Any Fire Emblem people here? A new mainline game was finally announced this Tuesday, Fire Emblem Engage. It's been over three years since Three Houses released, unless you count the Dynasty Warriors game, which I don't.

There have been comments on the main characters' split color look. Specifically, his/her resemblance to the colors of a specific toothpaste brand. The character design has grown on me, but the clowning is well-deserved. The character designs of many of the side characters are more concerning for me, as many look like generic gacha fantasy art at first blush. I'll have to see them in more detail and how they grow on me. The game looks like it takes many leads from Awakening and Heroes, for better and worse.

Notably, it doesn't seem to have a route split, which the last two new (original) games did, and also seems to be rolling back some of the focus on the Persona elements of Three Houses. I'm lukewarm on route splits, since it's often obvious after you've played the routes where compromises in design and quality had to be made to support them. I liked the Monastery in Three Houses, but know it's not for everyone.

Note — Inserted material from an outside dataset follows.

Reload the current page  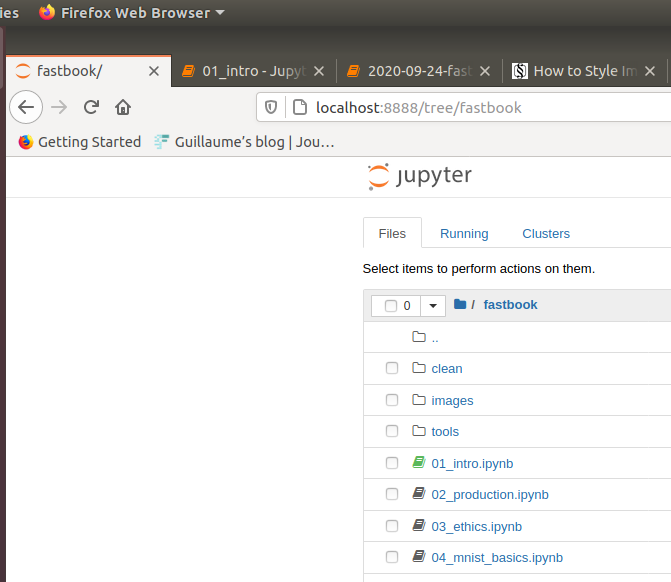tap(91, 107)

I'm also interested in how it will be built around permadeath. If you don't know, it is a staple mechanic in Fire Emblem that if a unit hits 0 HP, they die and are not usable for the rest of the campaign, unless you reload the map of course, potentially losing an hour of progress. You're supposed to play to keep your units alive and if someone is going to die, it better be for a damn good reason, because you won't have them for the rest of the run. Early games in the franchise drowned you with tons of recruitable characters with little personality to act as replacements, though you were still incentivized to keep your best alive as the replacements are often worse.

This mechanic has become more and more vestigial as time has gone on and the games add more RPG elements, to the point where it added nothing in Three Houses and actively tanked its storytelling. In a game with a small cast that puts a lot of focus on the story and relationships of each member, it kind of ruins the experience that only 3 of them can ever appear in cutscenes to account for the fact that the player may have lost them. It's... quite terrible, honestly, and I hope the devs re-evaluate the mechanic if they continue to go in that direction. On the other hand, I have nothing against permadeath as long as the game is built around it. I'm expecting Engage to be like Conquest, which in theory has permadeath but does not design around it at all.

I love Fire Emblem can't wait for January and I've been firing up 3 houses to finally beat maddening new game. My read of the trailer is that it's going to take some of the most popular mechanics from 3 houses (a calendar driven open area) and more of the classic fire emblem games.

I'm kind of a FE person I guess? I have played (but not finished Awakening, which I enjoyed very much and plan to finish some day. I regard the series pretty highly, but just haven't played much of it. I personally don't mind the main character designs. I don't like them, but I don't hate them either. I do agree that overall the art has a distinct mobile game feel to it, which isn't a good thing at all. Still, it will be interesting to see how the game pans out.

Definitely a lot of Genshin in the DNA of the art. I’ll probably get used to it thought

I got into the franchise with Three Houses so I don't have a good sense of what the game used to be like. I hate the new character designs, especially the MCS. Mika Pikazo has a very unique and distinctive artstyle and she was a very weird choice for FE. She's responsible for one of the weirder FGO servant designs but at least it fits the character there.

I'm disappointed about the routes too. I will probably just skip Engage.

There was a comment on the reveal trailer saying "this looks like it will be either an instant classic or feel like a mobile game" and I couldn't agree more. I'm trying to withhold judgement until I play it, but the character designs do leave something to be desired.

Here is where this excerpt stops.